Lo sacrificamos porque anteponemos a todo ello la elusión del riesgo de que esas reacciones nos afecten, nos hagan sentirnos mal o nos hagan simplemente replantearnos aquello que queremos comunicar y el modo de hacerlo.
Puede que ahora sea cool, elegante y sofisticado volver al mundo real. Y puede que eso nos salve a tiempo. Quieran los hados de lo virtual que así sea y la nueva enfermedad de la "obesidad" virtual o la "hiperconexión" remita y podamos volver, como canta el ex soldado irlandés, "a conversar y no solo hablar".
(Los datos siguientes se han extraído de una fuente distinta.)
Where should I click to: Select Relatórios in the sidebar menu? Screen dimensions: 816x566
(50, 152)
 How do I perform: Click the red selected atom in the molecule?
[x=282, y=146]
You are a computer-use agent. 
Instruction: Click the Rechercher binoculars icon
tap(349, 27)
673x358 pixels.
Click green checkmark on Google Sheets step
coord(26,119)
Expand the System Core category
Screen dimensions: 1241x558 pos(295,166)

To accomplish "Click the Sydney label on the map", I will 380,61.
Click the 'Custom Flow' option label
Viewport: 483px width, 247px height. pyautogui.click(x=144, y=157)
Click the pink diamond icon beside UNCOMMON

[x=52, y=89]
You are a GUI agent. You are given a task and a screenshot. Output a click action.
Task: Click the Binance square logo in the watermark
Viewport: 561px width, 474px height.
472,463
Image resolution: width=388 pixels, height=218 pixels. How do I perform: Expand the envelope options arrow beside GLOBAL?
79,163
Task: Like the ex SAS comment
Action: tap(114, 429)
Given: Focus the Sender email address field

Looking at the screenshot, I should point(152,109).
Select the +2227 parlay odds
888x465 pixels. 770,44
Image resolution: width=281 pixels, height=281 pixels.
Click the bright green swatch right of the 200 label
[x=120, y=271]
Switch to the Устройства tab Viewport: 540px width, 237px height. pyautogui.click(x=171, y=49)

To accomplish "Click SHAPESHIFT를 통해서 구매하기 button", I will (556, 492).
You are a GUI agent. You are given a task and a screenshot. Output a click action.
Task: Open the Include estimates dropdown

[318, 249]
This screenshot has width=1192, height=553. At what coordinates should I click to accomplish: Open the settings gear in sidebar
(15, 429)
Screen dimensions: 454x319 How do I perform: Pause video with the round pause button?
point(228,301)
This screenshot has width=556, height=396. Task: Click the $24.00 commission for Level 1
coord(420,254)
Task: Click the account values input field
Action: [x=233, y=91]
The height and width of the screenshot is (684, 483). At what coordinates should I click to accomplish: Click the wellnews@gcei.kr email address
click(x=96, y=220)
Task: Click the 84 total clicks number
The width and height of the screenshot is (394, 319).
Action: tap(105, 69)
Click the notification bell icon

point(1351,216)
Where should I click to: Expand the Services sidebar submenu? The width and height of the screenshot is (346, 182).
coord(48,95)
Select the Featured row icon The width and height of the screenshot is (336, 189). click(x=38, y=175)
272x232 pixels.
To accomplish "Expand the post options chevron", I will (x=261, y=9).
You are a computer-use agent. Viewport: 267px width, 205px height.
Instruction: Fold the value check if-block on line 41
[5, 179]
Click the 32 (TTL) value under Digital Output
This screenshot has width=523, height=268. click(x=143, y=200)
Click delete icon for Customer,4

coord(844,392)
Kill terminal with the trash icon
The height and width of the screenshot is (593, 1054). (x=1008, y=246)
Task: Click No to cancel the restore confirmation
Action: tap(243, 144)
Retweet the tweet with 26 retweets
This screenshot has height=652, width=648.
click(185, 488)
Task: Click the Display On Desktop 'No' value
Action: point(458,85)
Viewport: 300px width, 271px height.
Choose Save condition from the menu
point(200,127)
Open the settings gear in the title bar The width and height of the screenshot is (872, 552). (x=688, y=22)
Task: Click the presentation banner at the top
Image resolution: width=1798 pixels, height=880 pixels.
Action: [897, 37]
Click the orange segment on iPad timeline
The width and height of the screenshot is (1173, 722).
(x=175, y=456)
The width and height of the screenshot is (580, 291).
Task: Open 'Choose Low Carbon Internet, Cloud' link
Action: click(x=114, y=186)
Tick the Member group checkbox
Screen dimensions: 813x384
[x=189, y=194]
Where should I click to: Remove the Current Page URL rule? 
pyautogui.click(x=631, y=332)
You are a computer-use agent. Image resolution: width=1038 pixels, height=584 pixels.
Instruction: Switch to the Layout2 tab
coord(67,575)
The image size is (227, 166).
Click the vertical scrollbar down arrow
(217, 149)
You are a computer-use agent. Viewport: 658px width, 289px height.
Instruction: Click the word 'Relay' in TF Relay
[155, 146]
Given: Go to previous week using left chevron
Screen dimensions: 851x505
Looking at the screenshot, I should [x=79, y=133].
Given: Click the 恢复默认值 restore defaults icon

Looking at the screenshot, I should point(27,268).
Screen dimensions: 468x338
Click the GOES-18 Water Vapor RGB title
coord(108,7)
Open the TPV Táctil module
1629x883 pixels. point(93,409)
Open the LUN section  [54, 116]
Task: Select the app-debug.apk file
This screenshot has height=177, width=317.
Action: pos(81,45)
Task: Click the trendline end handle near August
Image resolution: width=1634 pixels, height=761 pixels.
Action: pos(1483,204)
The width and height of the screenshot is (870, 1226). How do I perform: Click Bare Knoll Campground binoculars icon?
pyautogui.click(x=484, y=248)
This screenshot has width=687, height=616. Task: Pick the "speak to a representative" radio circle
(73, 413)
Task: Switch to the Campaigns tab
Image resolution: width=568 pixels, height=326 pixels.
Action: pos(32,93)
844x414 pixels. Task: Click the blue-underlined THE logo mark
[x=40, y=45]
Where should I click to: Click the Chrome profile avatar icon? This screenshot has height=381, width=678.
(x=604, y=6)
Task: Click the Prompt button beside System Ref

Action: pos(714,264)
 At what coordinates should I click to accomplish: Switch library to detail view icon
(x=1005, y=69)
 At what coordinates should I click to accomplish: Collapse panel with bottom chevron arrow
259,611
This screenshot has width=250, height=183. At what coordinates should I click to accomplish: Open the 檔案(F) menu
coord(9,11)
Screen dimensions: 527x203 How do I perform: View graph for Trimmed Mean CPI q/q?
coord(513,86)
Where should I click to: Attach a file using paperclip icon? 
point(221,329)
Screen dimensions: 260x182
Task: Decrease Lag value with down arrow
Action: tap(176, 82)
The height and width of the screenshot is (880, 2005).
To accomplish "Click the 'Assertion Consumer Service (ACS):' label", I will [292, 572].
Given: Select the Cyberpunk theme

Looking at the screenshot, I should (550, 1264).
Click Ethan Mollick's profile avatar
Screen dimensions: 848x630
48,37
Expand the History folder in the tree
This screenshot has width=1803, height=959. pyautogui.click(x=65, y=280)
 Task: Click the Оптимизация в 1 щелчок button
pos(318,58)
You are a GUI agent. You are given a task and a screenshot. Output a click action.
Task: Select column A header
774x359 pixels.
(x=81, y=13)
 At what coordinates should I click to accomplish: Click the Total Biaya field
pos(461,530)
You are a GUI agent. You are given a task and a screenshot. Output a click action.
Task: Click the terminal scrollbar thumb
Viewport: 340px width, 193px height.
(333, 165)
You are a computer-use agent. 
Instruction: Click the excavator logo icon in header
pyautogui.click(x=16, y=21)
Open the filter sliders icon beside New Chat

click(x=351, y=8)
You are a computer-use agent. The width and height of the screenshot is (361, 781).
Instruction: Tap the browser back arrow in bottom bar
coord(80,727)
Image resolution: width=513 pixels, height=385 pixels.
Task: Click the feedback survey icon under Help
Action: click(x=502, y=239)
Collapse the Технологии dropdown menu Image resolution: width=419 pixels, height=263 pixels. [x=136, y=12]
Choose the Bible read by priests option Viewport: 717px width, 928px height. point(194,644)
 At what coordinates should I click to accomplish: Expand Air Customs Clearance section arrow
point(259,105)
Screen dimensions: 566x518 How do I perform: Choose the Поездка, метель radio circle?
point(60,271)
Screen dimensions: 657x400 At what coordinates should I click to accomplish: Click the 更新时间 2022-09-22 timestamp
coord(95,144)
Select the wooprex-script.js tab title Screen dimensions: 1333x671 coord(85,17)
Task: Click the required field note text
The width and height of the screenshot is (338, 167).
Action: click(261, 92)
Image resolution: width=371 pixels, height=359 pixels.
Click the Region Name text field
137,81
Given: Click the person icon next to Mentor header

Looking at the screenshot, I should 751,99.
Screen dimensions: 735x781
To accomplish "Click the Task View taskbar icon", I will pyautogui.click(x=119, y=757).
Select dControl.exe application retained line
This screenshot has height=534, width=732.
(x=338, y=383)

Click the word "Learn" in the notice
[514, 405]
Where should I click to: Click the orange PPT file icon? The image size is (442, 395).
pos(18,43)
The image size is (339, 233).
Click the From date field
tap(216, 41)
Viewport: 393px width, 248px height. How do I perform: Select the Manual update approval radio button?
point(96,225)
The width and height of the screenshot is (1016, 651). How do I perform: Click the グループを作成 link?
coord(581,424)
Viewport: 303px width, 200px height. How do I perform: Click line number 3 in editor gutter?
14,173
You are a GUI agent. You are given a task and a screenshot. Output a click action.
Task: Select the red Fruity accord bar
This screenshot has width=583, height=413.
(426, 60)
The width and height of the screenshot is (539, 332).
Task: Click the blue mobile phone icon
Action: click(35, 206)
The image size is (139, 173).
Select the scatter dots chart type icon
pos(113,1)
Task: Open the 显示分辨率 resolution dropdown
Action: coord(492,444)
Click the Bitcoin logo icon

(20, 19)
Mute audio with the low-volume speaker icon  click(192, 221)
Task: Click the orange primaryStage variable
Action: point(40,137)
Porque nunca cambiare una risa por un jajaja o un smiley carcajeante. Nunca cambiaré una discusión interesante por una carrera para ver quien consulta antes la Wikipedia, nunca cambiaré un te quiero por un corazón subido a twitter. Nunca cambiaré una ruptura por un correo electrónico, ni una cita por una conversación de whatsapp. Nunca cambiaré una lucha por un "me gusta" en Facebook, un riesgo solidario por una firma en Change.org.
Y por eso escribo esto ahora, ante un café y fumando un cigarro cuando no tengo nada humano que llevarme a la vida, en lugar de interrumpir mi discusión de ayer y ponerme a teclearlo ansioso y veloz en medio de la cena.
Porque nunca renunciaré a los seres humanos. Porque nunca cambiaré a una persona por su propio avatar.